Comment Re:tests? (Score 1) 165

I'm proctoring a test a week from now. We will check every student's ID. [...] Other people have mentioned actual in-class instruction being useless. As my students are getting ready to take their test, one of the main things I'm noticing is that I can't provide enough one-on-one instruction.

Exactly. Distance learning is most appropriate for those courses that are viable as huge lecture sections where IDs matter. Small classes allow the teacher to get to know the students as individuals. Of course, large lecture classes suffer from their own abrupt shortcomings.

Most of my meetings these days are telecons with South America. Even though the team knows each other well, and even though we have well-assigned roles in the larger project, a telecon is a peculiarly limited medium for communication. Some of this can be improved via better technology, but the human factors would make even a Star Wars quality hologram less than ideal. Of most note a remote meeting or class immediately terminates at the end of the hour. No benefit is realized from follow-on conversations or arguments or trips to the library or gym or lab.

Returning to the business context, David Packard (and others) preached "management by walking around". Imagine translating this to a remote paradigm. Not only would the telepresence technology delete all the positive human contact available through such an approach, it would add a severe whiff of big brother to each cubical into which the boss could suddenly appear remotely.

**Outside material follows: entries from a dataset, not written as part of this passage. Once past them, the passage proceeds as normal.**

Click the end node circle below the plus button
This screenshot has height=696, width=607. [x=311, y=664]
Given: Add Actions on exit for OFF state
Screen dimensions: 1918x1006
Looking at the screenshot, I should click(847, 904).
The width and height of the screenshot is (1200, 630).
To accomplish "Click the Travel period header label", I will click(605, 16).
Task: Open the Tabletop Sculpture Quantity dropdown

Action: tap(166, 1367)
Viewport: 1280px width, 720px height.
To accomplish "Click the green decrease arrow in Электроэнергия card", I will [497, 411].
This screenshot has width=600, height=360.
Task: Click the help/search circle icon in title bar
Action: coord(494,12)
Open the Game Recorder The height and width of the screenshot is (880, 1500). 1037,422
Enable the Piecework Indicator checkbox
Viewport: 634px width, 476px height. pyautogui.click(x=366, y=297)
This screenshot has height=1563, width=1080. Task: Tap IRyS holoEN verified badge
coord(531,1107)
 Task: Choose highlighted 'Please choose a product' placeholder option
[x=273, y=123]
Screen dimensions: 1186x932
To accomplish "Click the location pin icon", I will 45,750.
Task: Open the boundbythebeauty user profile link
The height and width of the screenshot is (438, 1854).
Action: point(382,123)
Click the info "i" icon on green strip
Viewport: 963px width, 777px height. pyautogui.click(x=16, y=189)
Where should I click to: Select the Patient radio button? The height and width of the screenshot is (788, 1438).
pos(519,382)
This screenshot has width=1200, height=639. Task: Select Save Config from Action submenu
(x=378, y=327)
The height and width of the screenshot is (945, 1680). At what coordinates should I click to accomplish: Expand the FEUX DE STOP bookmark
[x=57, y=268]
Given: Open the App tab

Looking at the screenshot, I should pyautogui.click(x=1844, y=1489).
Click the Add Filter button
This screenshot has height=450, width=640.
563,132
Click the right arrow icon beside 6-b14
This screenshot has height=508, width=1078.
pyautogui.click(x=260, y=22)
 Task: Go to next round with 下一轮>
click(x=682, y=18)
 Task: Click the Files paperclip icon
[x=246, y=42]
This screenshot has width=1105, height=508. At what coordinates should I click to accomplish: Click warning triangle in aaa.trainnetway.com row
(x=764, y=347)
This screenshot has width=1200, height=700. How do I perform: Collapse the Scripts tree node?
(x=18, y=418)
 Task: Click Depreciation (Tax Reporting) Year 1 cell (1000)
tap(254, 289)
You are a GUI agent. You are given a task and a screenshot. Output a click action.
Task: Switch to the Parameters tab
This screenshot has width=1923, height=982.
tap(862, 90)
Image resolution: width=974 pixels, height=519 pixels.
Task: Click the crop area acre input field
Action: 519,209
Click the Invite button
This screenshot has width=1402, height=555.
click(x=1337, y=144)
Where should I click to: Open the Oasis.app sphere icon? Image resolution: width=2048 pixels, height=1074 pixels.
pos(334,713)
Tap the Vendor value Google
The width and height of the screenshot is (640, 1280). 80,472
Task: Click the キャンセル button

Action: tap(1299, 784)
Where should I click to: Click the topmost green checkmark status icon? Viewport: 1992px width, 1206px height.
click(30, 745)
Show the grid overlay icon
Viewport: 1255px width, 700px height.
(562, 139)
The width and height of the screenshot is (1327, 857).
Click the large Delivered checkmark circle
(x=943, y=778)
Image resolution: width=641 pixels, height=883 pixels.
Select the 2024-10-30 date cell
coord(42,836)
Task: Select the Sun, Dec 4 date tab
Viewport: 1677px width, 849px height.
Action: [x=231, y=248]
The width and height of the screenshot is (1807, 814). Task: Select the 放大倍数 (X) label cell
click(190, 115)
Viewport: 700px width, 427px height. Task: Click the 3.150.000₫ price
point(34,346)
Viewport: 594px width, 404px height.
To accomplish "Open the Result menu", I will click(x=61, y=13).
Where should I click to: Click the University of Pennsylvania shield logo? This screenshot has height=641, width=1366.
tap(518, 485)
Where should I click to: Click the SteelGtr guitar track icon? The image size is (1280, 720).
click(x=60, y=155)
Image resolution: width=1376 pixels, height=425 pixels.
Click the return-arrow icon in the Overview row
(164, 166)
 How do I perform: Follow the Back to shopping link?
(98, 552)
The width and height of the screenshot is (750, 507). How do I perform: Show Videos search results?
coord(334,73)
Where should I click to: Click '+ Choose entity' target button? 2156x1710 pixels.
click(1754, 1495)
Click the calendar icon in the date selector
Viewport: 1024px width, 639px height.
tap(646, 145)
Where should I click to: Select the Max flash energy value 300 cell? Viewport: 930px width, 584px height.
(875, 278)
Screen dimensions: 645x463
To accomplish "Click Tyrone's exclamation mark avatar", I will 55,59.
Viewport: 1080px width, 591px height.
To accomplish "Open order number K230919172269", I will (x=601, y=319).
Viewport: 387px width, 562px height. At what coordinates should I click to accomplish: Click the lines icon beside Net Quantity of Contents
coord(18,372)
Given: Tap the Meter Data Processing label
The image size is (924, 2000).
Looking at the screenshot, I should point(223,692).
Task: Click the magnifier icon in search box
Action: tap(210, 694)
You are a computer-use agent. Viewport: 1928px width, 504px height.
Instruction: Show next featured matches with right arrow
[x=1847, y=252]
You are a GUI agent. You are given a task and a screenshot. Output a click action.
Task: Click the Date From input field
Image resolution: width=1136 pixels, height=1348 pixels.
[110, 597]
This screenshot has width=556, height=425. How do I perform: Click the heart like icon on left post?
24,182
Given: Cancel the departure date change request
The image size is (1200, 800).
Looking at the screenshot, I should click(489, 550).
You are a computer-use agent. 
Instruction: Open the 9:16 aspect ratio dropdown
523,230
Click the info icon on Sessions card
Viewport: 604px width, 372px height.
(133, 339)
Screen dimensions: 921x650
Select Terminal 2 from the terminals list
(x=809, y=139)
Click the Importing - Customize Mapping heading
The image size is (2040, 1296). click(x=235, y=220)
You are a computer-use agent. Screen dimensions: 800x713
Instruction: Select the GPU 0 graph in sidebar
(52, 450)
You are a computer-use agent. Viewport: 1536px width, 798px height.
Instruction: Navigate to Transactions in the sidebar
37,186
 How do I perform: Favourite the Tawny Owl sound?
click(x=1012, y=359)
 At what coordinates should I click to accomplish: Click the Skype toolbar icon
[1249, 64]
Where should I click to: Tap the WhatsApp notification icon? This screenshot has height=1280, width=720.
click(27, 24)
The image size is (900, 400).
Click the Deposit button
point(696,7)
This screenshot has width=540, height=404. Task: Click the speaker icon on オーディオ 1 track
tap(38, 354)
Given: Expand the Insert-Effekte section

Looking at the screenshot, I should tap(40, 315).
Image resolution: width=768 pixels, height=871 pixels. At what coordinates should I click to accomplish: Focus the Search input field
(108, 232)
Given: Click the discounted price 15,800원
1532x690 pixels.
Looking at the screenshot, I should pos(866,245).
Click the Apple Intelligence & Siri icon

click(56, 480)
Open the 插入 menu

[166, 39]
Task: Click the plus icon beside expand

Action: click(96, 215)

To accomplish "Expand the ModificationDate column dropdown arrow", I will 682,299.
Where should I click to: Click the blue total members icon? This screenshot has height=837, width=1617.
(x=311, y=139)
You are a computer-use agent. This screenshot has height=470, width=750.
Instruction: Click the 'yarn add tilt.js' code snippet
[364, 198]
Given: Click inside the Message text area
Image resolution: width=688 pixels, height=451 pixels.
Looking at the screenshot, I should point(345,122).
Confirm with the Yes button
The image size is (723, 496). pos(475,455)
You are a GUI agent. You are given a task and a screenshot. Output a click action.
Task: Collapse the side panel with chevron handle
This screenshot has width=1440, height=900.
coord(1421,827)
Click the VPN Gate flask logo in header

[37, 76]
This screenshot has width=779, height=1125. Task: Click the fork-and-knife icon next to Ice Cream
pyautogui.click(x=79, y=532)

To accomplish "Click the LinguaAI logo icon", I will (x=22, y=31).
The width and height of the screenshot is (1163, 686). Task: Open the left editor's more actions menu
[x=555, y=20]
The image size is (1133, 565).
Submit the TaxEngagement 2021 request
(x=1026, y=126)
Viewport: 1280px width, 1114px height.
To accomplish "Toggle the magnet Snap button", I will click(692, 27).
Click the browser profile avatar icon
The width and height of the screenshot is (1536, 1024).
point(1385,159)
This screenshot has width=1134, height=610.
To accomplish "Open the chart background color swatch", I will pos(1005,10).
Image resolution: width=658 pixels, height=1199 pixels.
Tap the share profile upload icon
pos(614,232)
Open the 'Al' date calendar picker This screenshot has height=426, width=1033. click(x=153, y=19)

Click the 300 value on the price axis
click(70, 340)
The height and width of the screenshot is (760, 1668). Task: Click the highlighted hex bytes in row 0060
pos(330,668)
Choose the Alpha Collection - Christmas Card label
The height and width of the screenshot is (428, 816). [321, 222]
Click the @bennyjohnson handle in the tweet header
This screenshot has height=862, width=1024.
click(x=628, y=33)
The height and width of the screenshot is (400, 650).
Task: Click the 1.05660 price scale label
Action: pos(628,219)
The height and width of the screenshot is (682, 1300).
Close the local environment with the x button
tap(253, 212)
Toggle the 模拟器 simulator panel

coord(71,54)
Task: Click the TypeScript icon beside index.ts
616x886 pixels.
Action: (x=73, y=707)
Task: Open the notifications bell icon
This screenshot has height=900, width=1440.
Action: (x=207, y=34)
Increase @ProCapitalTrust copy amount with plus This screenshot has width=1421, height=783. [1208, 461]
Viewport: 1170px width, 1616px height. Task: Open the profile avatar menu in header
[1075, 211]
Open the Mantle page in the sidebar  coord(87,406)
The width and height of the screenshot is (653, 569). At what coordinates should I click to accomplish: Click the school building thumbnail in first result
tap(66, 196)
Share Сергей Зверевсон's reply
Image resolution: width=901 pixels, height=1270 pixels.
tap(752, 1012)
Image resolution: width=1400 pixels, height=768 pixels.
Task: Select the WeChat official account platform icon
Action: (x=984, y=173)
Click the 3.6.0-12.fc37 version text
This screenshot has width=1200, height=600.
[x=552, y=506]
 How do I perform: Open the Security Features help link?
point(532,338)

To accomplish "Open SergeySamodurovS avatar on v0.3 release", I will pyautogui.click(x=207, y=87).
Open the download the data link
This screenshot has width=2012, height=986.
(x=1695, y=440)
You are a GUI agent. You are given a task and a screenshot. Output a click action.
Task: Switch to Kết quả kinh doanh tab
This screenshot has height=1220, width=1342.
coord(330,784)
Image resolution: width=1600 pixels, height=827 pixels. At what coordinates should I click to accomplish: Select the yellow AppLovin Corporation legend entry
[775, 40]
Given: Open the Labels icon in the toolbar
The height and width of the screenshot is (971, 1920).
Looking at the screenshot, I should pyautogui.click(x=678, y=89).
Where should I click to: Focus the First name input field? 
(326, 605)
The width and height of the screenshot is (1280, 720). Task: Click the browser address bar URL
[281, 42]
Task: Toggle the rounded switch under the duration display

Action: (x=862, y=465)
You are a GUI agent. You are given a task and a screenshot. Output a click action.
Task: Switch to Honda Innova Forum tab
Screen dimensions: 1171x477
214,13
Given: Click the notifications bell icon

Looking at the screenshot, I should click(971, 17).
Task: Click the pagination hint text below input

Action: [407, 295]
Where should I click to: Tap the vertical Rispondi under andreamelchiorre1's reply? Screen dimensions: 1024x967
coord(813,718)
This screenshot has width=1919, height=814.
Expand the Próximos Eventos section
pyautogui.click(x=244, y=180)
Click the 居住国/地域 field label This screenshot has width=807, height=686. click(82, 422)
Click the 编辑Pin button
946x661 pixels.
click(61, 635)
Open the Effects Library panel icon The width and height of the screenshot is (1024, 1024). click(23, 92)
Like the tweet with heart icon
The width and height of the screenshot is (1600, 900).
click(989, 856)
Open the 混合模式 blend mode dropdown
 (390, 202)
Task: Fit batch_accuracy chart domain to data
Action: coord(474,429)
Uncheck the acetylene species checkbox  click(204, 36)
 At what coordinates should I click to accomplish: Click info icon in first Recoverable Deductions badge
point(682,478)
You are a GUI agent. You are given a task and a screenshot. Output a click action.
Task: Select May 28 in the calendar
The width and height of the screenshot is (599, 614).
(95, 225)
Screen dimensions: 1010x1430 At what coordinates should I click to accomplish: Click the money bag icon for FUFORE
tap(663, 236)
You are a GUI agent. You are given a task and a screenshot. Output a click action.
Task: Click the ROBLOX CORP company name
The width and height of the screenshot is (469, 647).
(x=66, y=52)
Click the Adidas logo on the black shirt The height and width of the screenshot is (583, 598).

Comment Re:Consider Star Trek... (Score 1) 165

Starfleet Academy is just the US Naval Academy, adapted for space. Hogwart's is an idealized version of a British school for upper-class pinheads. I don't know how you draw a connection between these and real life.

The authors of such books and the directors of such movies are neither spacemen nor sorcerers. It is an explicit decision to model such dramatic schools against familiar analogues. Each of these fictional universes demonstrates vast imaginative variances from reality in other regards. It is perhaps even more significant what the creators of those universes chose not to embroider. In one way or another this says something about the limits of imagination.

There will never be a real Hogwarts. There already is an Astronauts Academy, whether known by that name or not - in fact, there are several. I would be surprised to find if any of these - now or in the future - were to be conducted remotely. Some education warrants physical travel.